= TASK BRIEF =
Set down the lines of the listing below word for word, starting at the line that contains "Given: Click the" and stopping after the final line of the listing.

>> BEGIN

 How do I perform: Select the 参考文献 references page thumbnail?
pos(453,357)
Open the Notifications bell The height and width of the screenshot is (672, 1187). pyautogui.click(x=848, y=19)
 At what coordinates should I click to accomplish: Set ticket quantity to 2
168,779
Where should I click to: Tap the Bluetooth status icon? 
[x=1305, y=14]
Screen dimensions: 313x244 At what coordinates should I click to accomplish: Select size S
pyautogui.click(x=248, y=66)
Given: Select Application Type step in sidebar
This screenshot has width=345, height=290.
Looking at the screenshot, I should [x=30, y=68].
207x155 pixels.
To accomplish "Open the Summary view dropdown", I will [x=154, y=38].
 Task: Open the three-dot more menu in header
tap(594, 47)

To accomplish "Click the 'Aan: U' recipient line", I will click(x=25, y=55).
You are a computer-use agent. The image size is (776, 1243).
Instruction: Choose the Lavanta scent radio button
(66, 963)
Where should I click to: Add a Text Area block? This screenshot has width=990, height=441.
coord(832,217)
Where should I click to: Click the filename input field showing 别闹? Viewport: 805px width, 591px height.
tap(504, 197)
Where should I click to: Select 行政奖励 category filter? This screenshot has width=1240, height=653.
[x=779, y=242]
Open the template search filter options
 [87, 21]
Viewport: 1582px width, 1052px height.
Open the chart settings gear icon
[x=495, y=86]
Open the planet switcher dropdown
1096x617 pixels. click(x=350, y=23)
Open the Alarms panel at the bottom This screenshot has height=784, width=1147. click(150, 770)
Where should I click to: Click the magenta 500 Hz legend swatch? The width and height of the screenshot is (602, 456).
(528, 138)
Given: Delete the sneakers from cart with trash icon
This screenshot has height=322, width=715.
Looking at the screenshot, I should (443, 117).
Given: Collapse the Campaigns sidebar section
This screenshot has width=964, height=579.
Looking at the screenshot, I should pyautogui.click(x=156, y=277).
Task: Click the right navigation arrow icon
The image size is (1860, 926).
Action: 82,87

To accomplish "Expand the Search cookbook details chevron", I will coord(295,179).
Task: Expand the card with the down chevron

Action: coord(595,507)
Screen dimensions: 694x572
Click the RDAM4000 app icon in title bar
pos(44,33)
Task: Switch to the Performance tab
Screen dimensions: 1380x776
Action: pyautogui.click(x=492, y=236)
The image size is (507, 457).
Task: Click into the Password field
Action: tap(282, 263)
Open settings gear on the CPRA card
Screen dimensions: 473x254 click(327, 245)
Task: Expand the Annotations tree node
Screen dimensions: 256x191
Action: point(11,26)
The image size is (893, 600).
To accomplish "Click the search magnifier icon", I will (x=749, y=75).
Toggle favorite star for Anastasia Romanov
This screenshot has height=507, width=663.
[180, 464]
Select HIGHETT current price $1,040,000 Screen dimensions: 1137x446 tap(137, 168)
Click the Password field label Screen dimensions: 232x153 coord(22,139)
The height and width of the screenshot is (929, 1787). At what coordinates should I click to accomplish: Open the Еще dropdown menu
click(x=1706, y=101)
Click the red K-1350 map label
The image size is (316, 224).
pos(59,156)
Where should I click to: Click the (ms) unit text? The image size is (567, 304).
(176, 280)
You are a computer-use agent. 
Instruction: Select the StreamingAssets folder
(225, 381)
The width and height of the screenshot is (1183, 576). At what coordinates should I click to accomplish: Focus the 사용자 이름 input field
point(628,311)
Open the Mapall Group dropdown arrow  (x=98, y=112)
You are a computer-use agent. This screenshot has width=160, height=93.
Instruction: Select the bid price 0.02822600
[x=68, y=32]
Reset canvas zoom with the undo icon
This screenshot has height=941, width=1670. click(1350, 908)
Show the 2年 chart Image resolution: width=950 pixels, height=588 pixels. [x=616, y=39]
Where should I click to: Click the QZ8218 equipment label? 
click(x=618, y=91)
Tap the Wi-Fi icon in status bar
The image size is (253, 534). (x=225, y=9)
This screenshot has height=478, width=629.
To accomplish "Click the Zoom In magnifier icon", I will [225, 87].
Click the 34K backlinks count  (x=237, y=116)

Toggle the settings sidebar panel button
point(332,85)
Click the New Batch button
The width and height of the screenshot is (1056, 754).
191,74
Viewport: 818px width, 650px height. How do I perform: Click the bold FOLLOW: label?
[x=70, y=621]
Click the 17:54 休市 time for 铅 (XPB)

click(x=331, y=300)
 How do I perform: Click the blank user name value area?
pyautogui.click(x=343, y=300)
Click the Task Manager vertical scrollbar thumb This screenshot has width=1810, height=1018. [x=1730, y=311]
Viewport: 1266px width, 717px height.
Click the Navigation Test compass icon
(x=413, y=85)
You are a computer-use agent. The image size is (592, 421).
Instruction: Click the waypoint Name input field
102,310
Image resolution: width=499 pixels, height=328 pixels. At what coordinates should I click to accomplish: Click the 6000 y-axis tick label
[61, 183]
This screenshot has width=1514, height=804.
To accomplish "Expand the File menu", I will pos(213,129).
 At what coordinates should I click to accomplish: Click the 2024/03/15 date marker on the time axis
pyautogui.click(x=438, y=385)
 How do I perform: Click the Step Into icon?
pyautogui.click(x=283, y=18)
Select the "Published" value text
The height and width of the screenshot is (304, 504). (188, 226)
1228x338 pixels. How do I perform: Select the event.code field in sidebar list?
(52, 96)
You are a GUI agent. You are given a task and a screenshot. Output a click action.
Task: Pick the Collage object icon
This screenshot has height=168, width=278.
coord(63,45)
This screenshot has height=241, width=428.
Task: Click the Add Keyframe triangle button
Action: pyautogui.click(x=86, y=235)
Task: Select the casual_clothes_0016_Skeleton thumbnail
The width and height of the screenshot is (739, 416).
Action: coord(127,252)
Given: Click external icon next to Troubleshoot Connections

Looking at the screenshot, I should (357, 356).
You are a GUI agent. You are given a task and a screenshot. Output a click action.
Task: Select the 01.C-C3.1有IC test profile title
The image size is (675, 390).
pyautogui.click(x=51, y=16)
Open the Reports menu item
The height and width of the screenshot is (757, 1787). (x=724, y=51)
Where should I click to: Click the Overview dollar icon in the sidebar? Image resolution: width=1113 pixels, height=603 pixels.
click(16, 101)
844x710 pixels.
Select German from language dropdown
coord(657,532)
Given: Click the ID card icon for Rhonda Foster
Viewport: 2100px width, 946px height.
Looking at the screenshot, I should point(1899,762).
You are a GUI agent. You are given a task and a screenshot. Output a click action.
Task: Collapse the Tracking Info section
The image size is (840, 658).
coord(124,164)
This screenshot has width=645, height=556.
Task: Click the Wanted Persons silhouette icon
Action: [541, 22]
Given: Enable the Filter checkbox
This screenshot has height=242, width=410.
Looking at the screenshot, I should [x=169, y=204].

>> END

= WORKED ANSWER =
Given: Click the ID card icon for Rhonda Foster
Viewport: 2100px width, 946px height.
Looking at the screenshot, I should point(1899,762).
You are a GUI agent. You are given a task and a screenshot. Output a click action.
Task: Collapse the Tracking Info section
The image size is (840, 658).
coord(124,164)
This screenshot has width=645, height=556.
Task: Click the Wanted Persons silhouette icon
Action: [541, 22]
Given: Enable the Filter checkbox
This screenshot has height=242, width=410.
Looking at the screenshot, I should [x=169, y=204].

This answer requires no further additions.